The G-protein subunit Beta 3 (GNB3) gene has been identified as a potential modulator of immune responses in various conditions, including viral infections.104 In a study by Möhlendick et al.,105 the impact of the rs5443 single nucleotide polymorphism in GNB3 was investigated, suggesting that this genetic variation may enhance T-cell activity, thereby contributing to improved immune responses and reduced COVID-19-related mortality.

It has been hypothesized that the rs5443 polymorphism affects G-protein signaling pathways, which play a critical role in the regulation of immune cell activity, including T-cell function. Enhanced G-protein signaling may lead to increased T-cell activation and a more effective antiviral response, potentially improving the host’s ability to control SARS-CoV-2 infection. However, these findings remain preliminary, and the precise molecular mechanisms through which GNB3 influences T-cell function and COVID-19 outcomes are not yet fully understood.

Despite these promising insights, further research is needed to elucidate the mechanistic pathways linking GNB3 variants to immune modulation and to determine their potential role in shaping clinical outcomes in COVID-19.

The interplay between genetic factors and COVID-19 has revealed a complex landscape of both risk and protection. The main genes and polymorphisms associated with the clinical presentations of acute COVID-19 and long COVID discussed in this review are summarized in Table 1.

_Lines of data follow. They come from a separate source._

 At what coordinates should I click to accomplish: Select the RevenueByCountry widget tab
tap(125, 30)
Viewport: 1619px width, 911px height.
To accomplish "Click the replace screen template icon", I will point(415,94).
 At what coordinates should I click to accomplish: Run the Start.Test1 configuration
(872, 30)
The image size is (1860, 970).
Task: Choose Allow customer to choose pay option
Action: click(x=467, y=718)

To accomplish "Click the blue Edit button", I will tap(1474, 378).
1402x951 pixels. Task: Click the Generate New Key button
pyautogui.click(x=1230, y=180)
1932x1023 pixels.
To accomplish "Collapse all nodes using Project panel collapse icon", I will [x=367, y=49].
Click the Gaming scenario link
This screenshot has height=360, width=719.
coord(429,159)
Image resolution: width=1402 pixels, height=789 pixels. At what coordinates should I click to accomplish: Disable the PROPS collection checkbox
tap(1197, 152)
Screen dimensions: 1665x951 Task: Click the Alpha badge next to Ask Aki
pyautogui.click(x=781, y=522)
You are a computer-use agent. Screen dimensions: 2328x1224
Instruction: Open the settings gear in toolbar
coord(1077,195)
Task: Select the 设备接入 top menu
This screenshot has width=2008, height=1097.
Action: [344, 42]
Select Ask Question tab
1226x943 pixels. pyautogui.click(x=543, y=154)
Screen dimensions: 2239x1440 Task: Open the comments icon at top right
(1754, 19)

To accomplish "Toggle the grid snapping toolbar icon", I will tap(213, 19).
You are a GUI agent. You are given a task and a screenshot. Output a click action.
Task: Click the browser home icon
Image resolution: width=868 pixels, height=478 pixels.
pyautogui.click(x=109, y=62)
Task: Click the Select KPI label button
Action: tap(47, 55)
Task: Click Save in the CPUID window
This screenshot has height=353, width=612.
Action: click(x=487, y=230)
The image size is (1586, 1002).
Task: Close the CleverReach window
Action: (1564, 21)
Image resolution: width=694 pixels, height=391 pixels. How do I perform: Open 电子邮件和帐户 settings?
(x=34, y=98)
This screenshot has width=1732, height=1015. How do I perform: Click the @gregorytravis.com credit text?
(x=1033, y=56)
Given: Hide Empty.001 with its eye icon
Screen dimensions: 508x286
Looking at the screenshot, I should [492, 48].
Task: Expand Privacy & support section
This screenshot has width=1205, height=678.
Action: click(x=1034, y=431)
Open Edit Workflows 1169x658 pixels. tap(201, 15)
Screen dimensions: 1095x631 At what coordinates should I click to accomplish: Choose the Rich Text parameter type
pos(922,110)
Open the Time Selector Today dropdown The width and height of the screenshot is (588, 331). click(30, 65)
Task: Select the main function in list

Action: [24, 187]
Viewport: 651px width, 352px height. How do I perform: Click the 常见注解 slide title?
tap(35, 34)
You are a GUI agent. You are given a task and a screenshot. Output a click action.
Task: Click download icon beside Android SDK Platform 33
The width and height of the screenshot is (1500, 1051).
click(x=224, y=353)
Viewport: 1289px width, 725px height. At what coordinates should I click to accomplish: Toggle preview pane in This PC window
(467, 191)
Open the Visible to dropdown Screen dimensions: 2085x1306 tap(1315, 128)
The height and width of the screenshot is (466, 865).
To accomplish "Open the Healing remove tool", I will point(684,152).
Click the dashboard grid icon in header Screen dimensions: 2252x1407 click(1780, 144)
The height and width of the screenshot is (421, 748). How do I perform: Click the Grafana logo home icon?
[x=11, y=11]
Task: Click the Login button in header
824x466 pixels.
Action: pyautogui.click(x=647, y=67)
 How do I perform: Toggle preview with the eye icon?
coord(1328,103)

Over the past few years, research has illuminated how various genetic variants can influence susceptibility to infection, severity of disease, and even long-term outcomes. For instance, some polymorphisms affect immune responses, while others impact viral entry efficiency or modulate inflammatory pathways. Understanding these genetic mechanisms at the molecular level is essential for exploring their potential clinical and biological implications. Nonetheless, such findings should be interpreted with caution, as many reported associations may be correlative rather than causative and are often influenced by a range of non-genetic factors.

This expanding body of evidence not only aids in identifying individuals at increased risk but also paves the way for personalized medicine strategies in the management and treatment of COVID-19. For example, if specific genetic variants are shown to influence immune regulation, therapies targeting these pathways – such as cytokine modulators – could be considered for patients with high-risk genotypes. Likewise, insights into gene mutations involved in viral entry or replication may inform antiviral strategies, including drug repurposing or the development of new therapeutic agents tailored to individual genetic profiles.

The investigation of genetic determinants related to COVID-19 severity and protection remains a dynamic and evolving field. Substantial progress has been made in identifying how genetic variation can influence outcomes, but it is essential to recognize that genetics is only one component of a multifactorial framework. Age, comorbidities, ethnicity, and environmental factors also play critical roles. The interaction between genetic and non-genetic factors adds complexity to the understanding of risk assessment.

By elucidating the genetic mechanisms underlying COVID-19 susceptibility and progression, researchers aim to develop more accurate tools for risk stratification and more precise therapeutic interventions (Fig. 1). This could ultimately lead to more proactive and effective disease management strategies that benefit patients on a global scale.

Fig. 1.

The intersection of genetic factors in COVID-19. Graphic illustration of the intersection between genetic regulation and risk factors, and the potential of personalized medicine to optimize treatment strategies and improve outcomes in the COVID-19 population.

Continued research in this field holds great promise for advancing personalized medicine, guiding preventive measures, and enabling the development of novel therapeutics tailored to individual genetic backgrounds. It may also identify genetic markers predictive of treatment or vaccine responsiveness, allowing for more targeted and efficient interventions. As our understanding deepens, the integration of genetic data into clinical practice has the potential to significantly improve COVID-19 outcomes through individualized approaches.